Tony Smith (Speaker) Share this | Link to this | Hansard source
The Deputy Prime Minister will bring himself to his answer.
Barnaby Joyce (New England, National Party, Leader of the Nationals) Share this | Link to this | Hansard source
The member for Mallee is very aware of how much agriculture has contributed to Victoria's economy—from 2012-13 at $11.6 billion to 2014-15 at $13.1 billion, Mallee is yet another reflection of the turnaround in agriculture. Whether it is wheat or almonds or sheep and lambs, grapes, wine contracts, barley, wool, dairy, cattle and calves, it is all part of that massive turnaround which gave us a 23.7 per cent increase in the figures to December 2016. It was a massive increase—three, four or five times that of any other sector—and agriculture is doing its part.
But there is a threat to this, and of course one of the major threats is the price of power. The price of power has been going through the roof because it has been incredibly badly managed.
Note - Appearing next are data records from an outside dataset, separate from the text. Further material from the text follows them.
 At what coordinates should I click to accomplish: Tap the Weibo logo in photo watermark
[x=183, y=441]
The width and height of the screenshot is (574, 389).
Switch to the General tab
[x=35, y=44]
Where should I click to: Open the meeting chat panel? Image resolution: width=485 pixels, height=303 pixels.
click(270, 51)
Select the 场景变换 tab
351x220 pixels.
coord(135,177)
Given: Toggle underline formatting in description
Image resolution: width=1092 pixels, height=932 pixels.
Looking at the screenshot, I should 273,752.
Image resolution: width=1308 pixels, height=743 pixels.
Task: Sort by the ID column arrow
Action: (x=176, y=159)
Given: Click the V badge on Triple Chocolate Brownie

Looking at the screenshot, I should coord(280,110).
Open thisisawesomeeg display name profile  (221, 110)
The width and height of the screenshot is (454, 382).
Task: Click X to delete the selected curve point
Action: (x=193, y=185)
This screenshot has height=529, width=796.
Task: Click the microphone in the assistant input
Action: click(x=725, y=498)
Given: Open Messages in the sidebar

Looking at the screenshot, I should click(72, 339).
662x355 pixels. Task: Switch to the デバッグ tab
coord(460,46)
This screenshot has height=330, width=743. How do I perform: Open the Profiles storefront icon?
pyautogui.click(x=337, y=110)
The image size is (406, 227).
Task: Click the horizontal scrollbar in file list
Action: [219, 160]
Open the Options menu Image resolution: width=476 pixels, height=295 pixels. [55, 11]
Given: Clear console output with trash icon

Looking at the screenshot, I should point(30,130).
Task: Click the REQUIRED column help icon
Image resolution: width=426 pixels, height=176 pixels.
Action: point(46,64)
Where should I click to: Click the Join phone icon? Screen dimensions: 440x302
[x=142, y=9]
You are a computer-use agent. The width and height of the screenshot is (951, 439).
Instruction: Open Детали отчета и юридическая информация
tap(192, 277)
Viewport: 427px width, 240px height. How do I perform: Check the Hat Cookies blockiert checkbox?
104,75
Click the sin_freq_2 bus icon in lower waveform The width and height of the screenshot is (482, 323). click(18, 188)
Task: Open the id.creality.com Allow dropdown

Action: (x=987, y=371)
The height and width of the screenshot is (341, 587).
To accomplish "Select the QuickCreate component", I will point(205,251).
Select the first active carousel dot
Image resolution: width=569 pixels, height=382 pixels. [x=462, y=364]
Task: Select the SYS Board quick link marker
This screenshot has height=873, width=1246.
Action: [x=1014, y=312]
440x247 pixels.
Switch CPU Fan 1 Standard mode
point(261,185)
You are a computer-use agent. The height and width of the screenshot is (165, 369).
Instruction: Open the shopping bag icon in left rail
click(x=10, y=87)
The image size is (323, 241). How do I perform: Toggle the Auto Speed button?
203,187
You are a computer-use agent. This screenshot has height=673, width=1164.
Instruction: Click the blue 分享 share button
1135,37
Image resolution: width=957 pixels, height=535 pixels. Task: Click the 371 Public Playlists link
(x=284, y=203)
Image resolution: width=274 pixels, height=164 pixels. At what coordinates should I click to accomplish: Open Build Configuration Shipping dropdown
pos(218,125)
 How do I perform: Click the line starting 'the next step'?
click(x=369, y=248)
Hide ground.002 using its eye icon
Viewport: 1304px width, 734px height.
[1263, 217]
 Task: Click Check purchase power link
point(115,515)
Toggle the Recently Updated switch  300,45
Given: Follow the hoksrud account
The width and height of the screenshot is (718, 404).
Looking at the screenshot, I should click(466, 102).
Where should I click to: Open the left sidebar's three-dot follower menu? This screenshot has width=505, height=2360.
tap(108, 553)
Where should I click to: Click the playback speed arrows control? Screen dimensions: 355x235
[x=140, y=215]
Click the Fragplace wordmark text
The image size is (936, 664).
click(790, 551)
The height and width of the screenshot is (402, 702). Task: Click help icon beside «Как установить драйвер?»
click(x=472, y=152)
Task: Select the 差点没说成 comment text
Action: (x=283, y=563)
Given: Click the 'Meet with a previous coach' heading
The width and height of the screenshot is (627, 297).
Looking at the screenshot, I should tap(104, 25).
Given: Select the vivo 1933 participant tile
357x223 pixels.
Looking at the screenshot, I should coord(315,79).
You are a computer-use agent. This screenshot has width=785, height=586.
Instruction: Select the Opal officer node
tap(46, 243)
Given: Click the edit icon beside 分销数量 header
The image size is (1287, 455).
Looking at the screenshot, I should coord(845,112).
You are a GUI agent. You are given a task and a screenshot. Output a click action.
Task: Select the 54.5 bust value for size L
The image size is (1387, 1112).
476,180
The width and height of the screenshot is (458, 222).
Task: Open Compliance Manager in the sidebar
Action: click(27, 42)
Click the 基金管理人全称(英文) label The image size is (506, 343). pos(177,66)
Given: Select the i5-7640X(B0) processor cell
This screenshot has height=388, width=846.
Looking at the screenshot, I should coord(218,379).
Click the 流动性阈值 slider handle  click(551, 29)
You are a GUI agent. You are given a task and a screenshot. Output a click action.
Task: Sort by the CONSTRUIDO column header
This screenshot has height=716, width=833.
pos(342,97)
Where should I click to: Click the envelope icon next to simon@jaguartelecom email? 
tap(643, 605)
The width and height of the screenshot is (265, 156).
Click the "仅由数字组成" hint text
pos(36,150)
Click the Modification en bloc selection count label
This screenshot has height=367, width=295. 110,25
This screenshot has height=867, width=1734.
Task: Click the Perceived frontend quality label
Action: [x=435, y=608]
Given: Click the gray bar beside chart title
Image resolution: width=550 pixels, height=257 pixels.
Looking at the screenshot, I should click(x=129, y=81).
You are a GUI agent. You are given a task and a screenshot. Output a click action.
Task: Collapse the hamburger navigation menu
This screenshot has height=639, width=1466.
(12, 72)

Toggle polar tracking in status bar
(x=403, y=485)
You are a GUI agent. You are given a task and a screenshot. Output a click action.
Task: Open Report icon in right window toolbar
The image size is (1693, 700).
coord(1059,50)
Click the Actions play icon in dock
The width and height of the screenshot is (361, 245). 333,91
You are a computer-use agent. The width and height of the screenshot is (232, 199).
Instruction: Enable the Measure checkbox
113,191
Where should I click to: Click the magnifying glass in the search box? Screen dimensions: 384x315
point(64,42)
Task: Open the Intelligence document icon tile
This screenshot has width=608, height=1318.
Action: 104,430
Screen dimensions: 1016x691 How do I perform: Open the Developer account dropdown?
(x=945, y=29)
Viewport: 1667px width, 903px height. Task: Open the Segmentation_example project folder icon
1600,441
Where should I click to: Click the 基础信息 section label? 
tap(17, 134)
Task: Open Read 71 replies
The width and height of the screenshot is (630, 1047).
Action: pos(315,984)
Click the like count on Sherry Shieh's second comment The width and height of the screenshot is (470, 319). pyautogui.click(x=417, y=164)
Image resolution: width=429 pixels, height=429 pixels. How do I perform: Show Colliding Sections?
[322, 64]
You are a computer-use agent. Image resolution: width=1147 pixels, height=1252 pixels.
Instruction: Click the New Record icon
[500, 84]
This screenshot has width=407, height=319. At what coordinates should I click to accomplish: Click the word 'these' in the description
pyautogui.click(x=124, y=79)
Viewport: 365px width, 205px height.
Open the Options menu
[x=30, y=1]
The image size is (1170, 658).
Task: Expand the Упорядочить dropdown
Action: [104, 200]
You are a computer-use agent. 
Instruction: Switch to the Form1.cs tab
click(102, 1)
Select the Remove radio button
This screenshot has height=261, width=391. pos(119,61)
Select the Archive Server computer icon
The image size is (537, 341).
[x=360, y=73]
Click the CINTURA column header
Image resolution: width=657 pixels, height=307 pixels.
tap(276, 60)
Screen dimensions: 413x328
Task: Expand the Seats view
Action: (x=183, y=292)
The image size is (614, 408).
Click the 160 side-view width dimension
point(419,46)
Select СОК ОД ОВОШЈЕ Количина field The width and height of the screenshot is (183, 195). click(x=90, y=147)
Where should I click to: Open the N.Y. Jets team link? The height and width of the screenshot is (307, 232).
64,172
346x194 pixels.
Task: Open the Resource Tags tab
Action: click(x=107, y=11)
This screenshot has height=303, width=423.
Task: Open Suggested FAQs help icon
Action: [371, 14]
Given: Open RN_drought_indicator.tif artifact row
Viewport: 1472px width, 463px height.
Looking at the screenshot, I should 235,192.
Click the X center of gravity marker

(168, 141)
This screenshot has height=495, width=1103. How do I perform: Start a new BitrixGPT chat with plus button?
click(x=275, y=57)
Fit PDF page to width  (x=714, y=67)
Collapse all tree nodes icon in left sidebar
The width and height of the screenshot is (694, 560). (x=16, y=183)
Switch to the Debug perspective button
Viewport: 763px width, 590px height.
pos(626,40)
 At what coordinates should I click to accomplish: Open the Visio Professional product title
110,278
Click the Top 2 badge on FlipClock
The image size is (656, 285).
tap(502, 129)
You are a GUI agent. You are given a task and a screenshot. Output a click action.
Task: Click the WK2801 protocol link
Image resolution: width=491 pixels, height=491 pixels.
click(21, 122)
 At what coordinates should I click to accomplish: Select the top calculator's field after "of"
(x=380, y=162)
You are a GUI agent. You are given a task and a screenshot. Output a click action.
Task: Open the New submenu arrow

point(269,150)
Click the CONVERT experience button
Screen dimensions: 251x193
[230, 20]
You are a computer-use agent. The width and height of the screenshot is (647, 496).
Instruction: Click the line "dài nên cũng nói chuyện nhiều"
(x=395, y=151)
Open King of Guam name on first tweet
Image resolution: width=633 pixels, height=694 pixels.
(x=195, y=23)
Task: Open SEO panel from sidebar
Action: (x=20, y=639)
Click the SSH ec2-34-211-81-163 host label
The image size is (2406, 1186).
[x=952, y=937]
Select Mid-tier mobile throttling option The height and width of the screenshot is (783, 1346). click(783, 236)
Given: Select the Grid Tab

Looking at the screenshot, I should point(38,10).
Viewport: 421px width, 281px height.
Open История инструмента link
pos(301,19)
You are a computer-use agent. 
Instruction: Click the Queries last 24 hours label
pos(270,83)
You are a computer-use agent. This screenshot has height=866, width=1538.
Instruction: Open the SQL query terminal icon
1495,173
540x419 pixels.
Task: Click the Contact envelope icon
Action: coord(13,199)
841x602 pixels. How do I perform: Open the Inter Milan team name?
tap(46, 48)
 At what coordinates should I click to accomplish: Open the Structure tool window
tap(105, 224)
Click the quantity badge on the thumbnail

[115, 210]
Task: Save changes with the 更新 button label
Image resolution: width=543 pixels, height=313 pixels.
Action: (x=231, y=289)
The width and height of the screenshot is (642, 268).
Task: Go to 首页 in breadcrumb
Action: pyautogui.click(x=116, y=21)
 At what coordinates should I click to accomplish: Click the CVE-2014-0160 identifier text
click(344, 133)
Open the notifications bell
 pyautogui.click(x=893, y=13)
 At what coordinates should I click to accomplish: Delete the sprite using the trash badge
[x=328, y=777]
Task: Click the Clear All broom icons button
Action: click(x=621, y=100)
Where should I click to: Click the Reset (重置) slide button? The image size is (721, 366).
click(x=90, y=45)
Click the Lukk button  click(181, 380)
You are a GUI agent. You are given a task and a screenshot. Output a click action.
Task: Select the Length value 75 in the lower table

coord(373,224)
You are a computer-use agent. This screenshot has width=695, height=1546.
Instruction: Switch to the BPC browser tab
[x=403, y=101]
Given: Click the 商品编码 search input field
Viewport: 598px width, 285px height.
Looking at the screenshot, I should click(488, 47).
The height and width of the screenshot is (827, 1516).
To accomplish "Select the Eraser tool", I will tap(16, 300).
What we are seeing—and this is very topical—is that, for Heyfield mill, Australian Sustainable Hardwoods, in 2016 it was $1.3 million and in 2017 it was $2.1 million—a 62 per cent increase in power. It was not just the power that was causing problems; it was also the Labor Party of Victoria's inability to deal with the possums, because they are putting possums before people. They are making sure that Australian working men and women are losing their jobs, because the Australian Labor Party has decided that the votes of St Kilda are vastly better than the working men and women at the Heyfield timber mill.
It is interesting in the past that the member for Maribyrnong would go down to Tasmania and rightly look after miners, look after working men who have been stuck down a mine, but he is not going down to Victoria to look after the working men and women who are about to lose their job at the Heyfield mill. No, he has no care about them. We have not got boo out of them. They have never come to the dispatch box. They do not care about them, just like the 750 who are going to lose their job at the Hazelwood Power Station. What is the Labor Party's response to that? When will they start standing up for working men and women? When will they start taking it seriously? When will the member for Griffith start standing up for forestry workers and when will the member for Hunter start standing up for people in the coal industry? When will the member for Gorton start standing up for his brother, start helping out his brother, and actually stand up for workers? When will they stop giggling with the Greens and start standing up for working men and women?
Ms Butler interjecting—
Tony Smith (Speaker) Share this | Link to this | Hansard source
The member for Griffith is warned, yet again.